Passei a última semana tentando fazer uma limpeza geral na minha casa. É um trabalho de Sísifo (você deve lembrar-se dele, Joãozinho: aquele cara que empurrava uma pedra enorme morro acima e cada vez que chegava no alto ela rolava para baixo outra vez. Ou seja, um trabalho que não acaba nunca).
Minha casa vive repleta de pilhas de fotos e papéis. Os papéis se dividem entre recortes de jornais que alguns leitores atenciosos me enviam e cartas. As cartas ficam sem resposta. Em primeiro lugar, porque não tenho tempo para respondê-las, e em segundo porque a Folha não provê seus colunistas de secretária particular.
Então aqui vão algumas cartas mal-educadas que eu gostaria de enviar durante o próximo ano, em resposta às missivas passadas e presentes que me chegam:
Caro sr. Soto:
Recebi o exemplar do livro que o senhor me enviou, com um pedido de que eu o lesse e fizesse um comentário. Joguei o livro fora. Por que cargas-d'água eu deveria passar alguns dias lendo um livro que sequer escolhi eu mesmo? Não tenho tempo nem para ler um livro que eu esteja querendo ler.
Cara srta. Barbosa:
Não, não tenho uma foto de mim para assinar e enviar a você. Quando você me pede um autógrafo, me faz pensar que sou importante, e eu não gosto disso. Vá colecionar fotos de artistas.

**Material fornecido**
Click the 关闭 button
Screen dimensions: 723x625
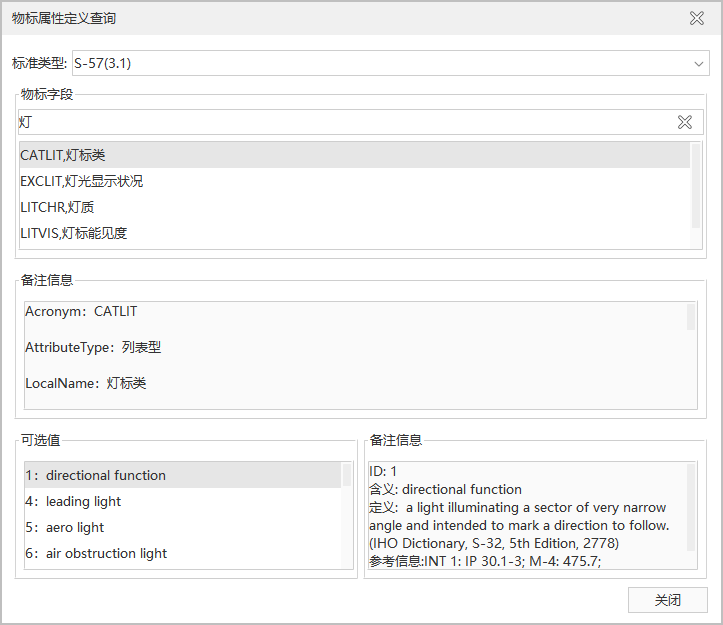pos(667,600)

**Detalhes do problema**
Reproduza integralmente, palavra por palavra, o texto sobre a limpeza da casa e as cartas sem resposta.

**Resultado da tarefa**
Passei a última semana tentando fazer uma limpeza geral na minha casa. É um trabalho de Sísifo (você deve lembrar-se dele, Joãozinho: aquele cara que empurrava uma pedra enorme morro acima e cada vez que chegava no alto ela rolava para baixo outra vez. Ou seja, um trabalho que não acaba nunca).
Minha casa vive repleta de pilhas de fotos e papéis. Os papéis se dividem entre recortes de jornais que alguns leitores atenciosos me enviam e cartas. As cartas ficam sem resposta. Em primeiro lugar, porque não tenho tempo para respondê-las, e em segundo porque a Folha não provê seus colunistas de secretária particular.
Então aqui vão algumas cartas mal-educadas que eu gostaria de enviar durante o próximo ano, em resposta às missivas passadas e presentes que me chegam:
Caro sr. Soto:
Recebi o exemplar do livro que o senhor me enviou, com um pedido de que eu o lesse e fizesse um comentário. Joguei o livro fora. Por que cargas-d'água eu deveria passar alguns dias lendo um livro que sequer escolhi eu mesmo? Não tenho tempo nem para ler um livro que eu esteja querendo ler.
Cara srta. Barbosa:
Não, não tenho uma foto de mim para assinar e enviar a você. Quando você me pede um autógrafo, me faz pensar que sou importante, e eu não gosto disso. Vá colecionar fotos de artistas.